Historia del Blackjack: Cervantes

Posted by Publicado por Paulo Hernández On 22:42

Por inverosímil que parezca, a veces las fronteras entre el casino y la literatura se tocan y aparecen curiosidades muy reseñables. Tal es el caso de los orígenes del Blackjack, la veintiuna, otro popular y más antiguo juego de cartas (tan españolas), consistente en reunir, sumando tarjetas, hasta una puntuación de veintiuno (de ahí el nombre, ¿a que suena inesperado?). Entre las calles de Salamanca y Madrid de la Edad de Oro de las letras españolas, además de duelos en callejones oscuros se agitaban nuevas obras artísticas que desafiaban todo lo visto hasta entonces, y el hampa, las "mafias" de gremios y la picaresca con ellos, nutriéndolos o incluso logrando que los criminales más listillos sean protagonistas.

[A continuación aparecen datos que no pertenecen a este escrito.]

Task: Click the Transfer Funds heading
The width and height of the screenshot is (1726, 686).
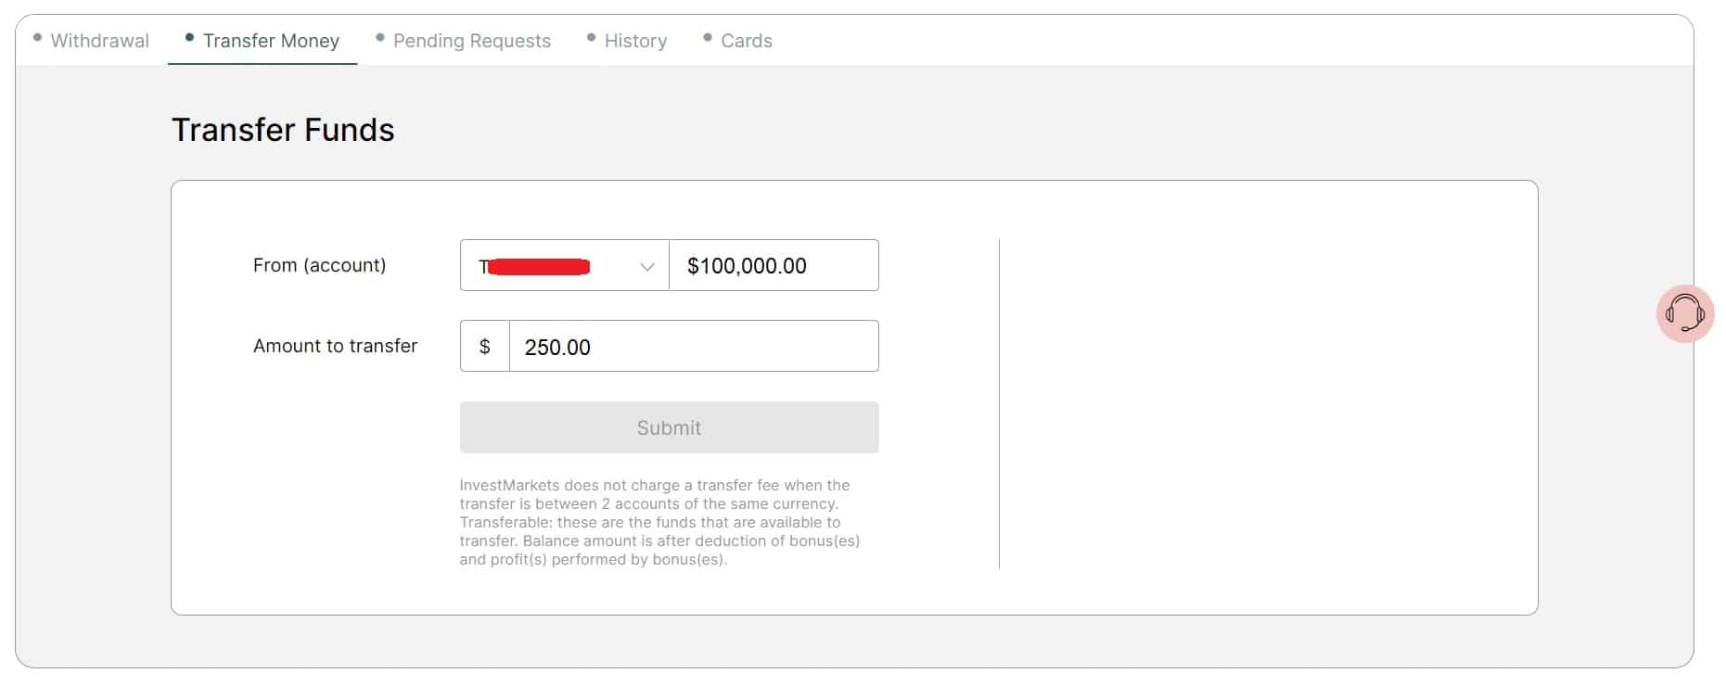Action: (283, 130)
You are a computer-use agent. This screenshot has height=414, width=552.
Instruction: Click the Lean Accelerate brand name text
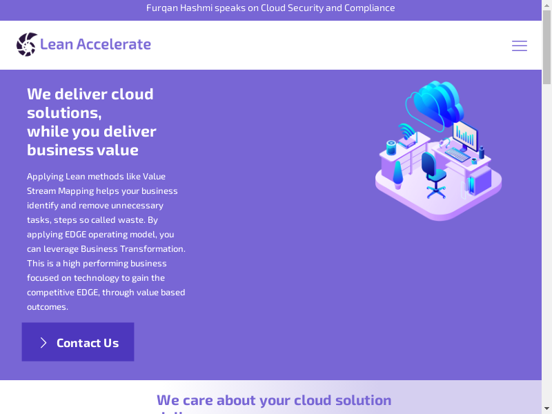tap(95, 44)
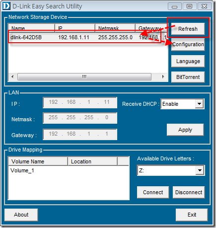The image size is (216, 228).
Task: Select Volume_1 in the drive mapping list
Action: coord(22,170)
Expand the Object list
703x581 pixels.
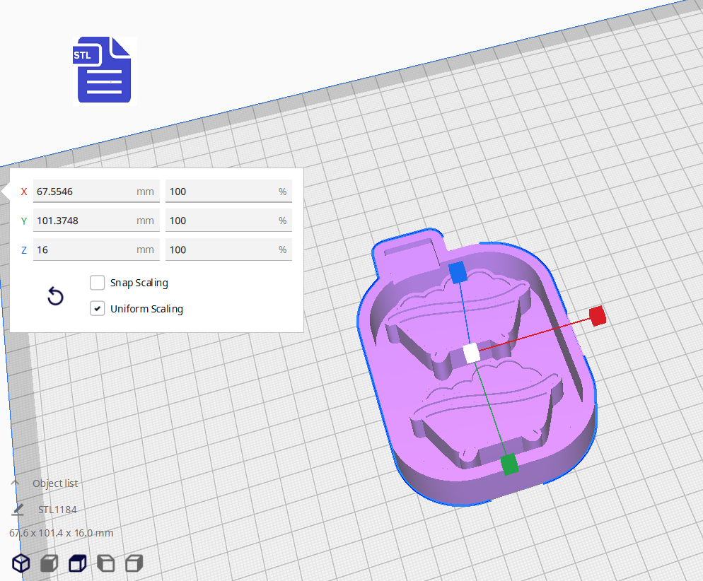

Justo ahí aparece Rinconete y Cortadillo, una novela olvidada por muchos que yace bajo la sombra del Quijote, como un actor de una película demasiado famosa. Este libro, del Cervantes tardío y conocedor de asuntos turbios del hampa y sus métodos de actuación, revela por vez primera en todo el mundo los orígenes del Black a través de unos tramposillos además de contar cómo se meten en un gremio mafioso y hacen trabajillos sucios encargados por los estamentos más privilegiados de la riquísima Sevilla del siglo XVII, la que monopolizaba el caudal áureo de las Américas. Exactamente: las raíces del Blackjack aparecieron en la España de la Contrarreforma.




Y podríamos preguntarnos: ¿por qué si había tanta fortuna existían los pícaros y truhanes?
Lo que "estaba de moda" era vivir por la patilla sin trabajar, sobre todo si sabías que ni un maravedí indiano acabaría en tus manos, sino en la bolsa (que no bolsillo) de la nobleza y la Corona. Con una cosmovisión decadente no sólo del presente, sino también del futuro, los jugadores de la veintiuna, en su mayoría de clases populares, gastaban el tiempo soñando con ganar mucho dinero. Así comienza la historia de Rinconete y Cortadillo: van a la aventura por el oro, no por gloria ni nada más. Y es que el dinero ha movido masas desde que apareció, y conseguirlo todavía más.